** Opening EXCERPTED DATA block **
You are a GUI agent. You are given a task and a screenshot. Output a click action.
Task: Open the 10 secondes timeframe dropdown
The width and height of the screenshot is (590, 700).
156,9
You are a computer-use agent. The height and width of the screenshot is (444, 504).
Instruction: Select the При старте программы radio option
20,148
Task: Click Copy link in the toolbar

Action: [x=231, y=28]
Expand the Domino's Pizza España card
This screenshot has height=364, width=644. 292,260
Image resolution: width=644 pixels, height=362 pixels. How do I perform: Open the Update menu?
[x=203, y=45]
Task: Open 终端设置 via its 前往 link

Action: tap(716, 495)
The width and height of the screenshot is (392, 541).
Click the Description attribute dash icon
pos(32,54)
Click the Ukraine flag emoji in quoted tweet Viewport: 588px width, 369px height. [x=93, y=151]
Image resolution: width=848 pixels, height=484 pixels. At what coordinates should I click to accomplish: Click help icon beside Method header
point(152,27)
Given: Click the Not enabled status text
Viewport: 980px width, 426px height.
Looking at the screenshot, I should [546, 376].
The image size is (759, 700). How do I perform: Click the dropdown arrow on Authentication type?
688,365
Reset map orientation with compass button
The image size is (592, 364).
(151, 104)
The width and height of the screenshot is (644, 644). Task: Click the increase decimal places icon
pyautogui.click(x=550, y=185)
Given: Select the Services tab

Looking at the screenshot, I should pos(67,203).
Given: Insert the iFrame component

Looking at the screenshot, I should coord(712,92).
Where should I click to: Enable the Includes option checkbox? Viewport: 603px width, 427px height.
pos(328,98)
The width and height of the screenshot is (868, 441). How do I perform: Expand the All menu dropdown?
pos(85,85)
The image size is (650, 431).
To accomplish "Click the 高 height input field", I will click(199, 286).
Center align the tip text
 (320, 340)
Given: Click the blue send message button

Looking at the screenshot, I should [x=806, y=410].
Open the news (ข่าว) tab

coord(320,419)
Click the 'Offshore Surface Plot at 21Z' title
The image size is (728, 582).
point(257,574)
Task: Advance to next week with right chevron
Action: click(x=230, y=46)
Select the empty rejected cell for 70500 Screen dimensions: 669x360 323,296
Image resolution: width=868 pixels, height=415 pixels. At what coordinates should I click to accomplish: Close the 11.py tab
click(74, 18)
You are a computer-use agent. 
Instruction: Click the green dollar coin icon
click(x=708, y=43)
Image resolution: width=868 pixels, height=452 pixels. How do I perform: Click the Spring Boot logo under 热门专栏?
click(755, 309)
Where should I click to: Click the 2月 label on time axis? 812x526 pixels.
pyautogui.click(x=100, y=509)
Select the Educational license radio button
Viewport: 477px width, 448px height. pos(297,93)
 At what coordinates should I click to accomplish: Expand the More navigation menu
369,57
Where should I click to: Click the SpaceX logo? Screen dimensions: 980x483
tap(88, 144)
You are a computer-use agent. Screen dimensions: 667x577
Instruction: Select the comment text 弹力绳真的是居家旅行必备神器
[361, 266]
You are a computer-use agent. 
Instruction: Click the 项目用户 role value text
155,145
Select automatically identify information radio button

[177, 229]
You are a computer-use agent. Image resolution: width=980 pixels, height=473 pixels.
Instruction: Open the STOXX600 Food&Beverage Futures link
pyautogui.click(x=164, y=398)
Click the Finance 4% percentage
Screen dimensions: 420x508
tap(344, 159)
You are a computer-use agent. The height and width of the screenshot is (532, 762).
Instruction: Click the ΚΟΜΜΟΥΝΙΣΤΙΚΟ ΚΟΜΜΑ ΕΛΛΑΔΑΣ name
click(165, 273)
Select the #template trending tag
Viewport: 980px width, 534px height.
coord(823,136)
** Closing EXCERPTED DATA block **
Scan the records above for the lines holding "The image size is (759, 700)." and "Click the 'Offshore". Transcribe those two and every line between them word for word, and no others.

### THE ANSWER
The image size is (759, 700). How do I perform: Click the dropdown arrow on Authentication type?
688,365
Reset map orientation with compass button
The image size is (592, 364).
(151, 104)
The width and height of the screenshot is (644, 644). Task: Click the increase decimal places icon
pyautogui.click(x=550, y=185)
Given: Select the Services tab

Looking at the screenshot, I should pos(67,203).
Given: Insert the iFrame component

Looking at the screenshot, I should coord(712,92).
Where should I click to: Enable the Includes option checkbox? Viewport: 603px width, 427px height.
pos(328,98)
The width and height of the screenshot is (868, 441). How do I perform: Expand the All menu dropdown?
pos(85,85)
The image size is (650, 431).
To accomplish "Click the 高 height input field", I will click(199, 286).
Center align the tip text
 (320, 340)
Given: Click the blue send message button

Looking at the screenshot, I should [x=806, y=410].
Open the news (ข่าว) tab

coord(320,419)
Click the 'Offshore Surface Plot at 21Z' title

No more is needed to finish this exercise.